▶ **What is expected**
Arrange the lines below, from the line containing "Given: Collapse the Capacitor project chevron" through the end of the records, as a numbered list with blank lines omitted. Leave the pictures out of your answer.

Source data
-- Begin --
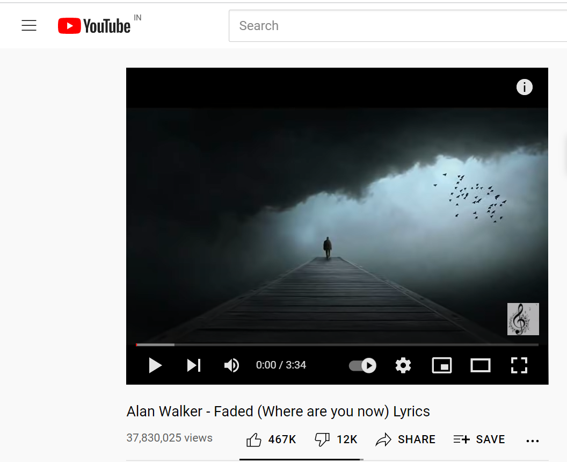Dislike the video with thumbs down
Viewport: 567px width, 462px height.
point(336,439)
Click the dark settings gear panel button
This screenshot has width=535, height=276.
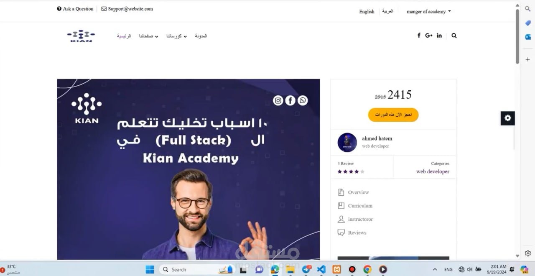coord(508,118)
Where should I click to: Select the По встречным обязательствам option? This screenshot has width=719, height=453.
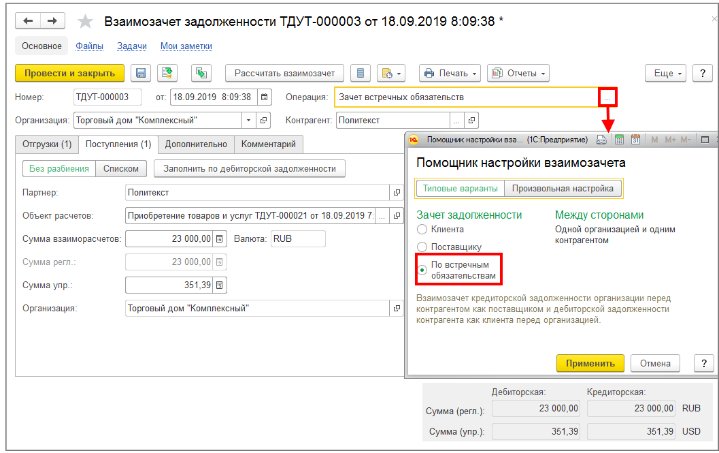422,270
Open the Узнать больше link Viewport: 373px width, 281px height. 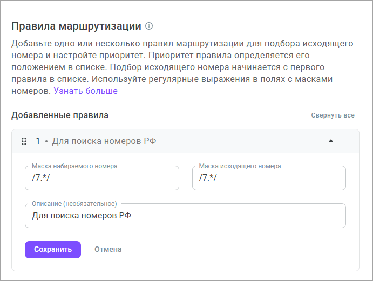tap(85, 91)
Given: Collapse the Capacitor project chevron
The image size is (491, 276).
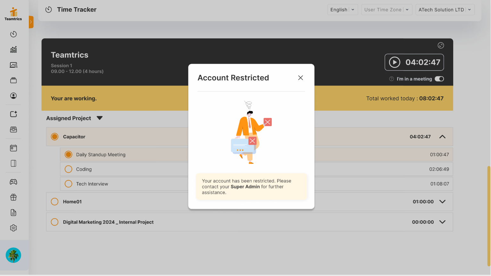Looking at the screenshot, I should pos(442,137).
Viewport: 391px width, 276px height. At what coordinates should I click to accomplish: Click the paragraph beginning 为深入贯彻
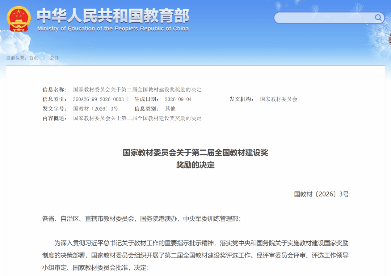pos(195,255)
-- End --
▶ **Result of the exercise**
1. Given: Collapse the Capacitor project chevron
2. The image size is (491, 276).
3. Looking at the screenshot, I should pos(442,137).
4. Viewport: 391px width, 276px height. At what coordinates should I click to accomplish: Click the paragraph beginning 为深入贯彻
5. pos(195,255)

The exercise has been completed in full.